For more than a decade now, attorneys have been using scare tactics to scare up clients taking beneficial drugs prescribed by their physicians, and this ongoing phenomenon has had an adverse effect on as many as 100,000 diabetics in America. 

“There were many patients who were unnecessarily worried that the medication their doctors prescribed might be killing them,” Dr. Matthew Mintz commented in a blog post ten years ago. “Similarly, physicians were worried that a medication they thought they were giving their patients to help them, might have caused harm.” In addition, he noted, “many patients simply stopped taking their diabetes medications, and many of those patients did not tell their doctor about this.”

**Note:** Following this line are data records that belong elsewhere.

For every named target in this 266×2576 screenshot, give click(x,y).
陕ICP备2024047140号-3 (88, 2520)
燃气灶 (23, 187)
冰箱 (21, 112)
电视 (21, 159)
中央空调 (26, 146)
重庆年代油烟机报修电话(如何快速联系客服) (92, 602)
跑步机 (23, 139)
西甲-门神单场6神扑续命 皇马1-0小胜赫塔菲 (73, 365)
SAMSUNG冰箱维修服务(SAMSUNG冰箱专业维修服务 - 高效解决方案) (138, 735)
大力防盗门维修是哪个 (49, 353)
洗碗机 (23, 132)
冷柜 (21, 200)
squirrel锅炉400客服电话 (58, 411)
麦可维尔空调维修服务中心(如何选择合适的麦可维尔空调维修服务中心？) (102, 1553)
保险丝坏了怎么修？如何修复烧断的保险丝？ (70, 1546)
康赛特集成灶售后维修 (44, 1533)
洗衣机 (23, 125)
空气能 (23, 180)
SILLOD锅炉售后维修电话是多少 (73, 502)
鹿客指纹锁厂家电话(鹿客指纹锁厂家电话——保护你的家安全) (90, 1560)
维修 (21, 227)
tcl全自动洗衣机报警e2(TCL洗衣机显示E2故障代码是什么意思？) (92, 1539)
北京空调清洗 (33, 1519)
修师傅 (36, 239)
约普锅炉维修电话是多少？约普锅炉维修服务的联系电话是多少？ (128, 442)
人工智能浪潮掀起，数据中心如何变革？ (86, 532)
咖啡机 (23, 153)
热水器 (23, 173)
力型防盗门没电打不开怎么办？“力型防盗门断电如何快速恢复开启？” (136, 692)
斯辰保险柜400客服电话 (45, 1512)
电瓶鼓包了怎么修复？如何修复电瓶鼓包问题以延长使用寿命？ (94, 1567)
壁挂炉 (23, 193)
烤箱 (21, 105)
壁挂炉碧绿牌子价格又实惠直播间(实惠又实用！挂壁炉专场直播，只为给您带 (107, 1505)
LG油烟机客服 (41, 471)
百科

Six years ago, the Food and Drug Administration decided to relax its restrictions on Avandia and keep it on the market. It had been the top-selling diabetes drug until a researcher claimed that it increased the risk of heart attacks and strokes, whereupon the FDA restricted its use and prescriptions declined precipitously.

In the meantime, Avandia-maker GlaxoSmithKline spent millions defending a beneficial product, and tens of thousands of diabetics suffered and died for fear of taking it.

Now the Federal Trade Commission is taking action against the scaremongers, challenging claims made in TV commercials regarding adverse side effects allegedly caused by drugs like Invokana, Truvada, and Jardiance. The FDA has issued safety warnings about Invokana and Jardiance, but has not recalled either drug.

Invokana lawyers and lead generators spent $5 million on television advertising in the first eight months of this year, while Jardiance lawyers spent about $4 million.

Lawyers running anti-drug commercials should be held accountable for their claims. If they can’t substantiate those claims, they should be forced to compensate the companies whose sales they’ve depressed and the drug users whose health they’ve impaired.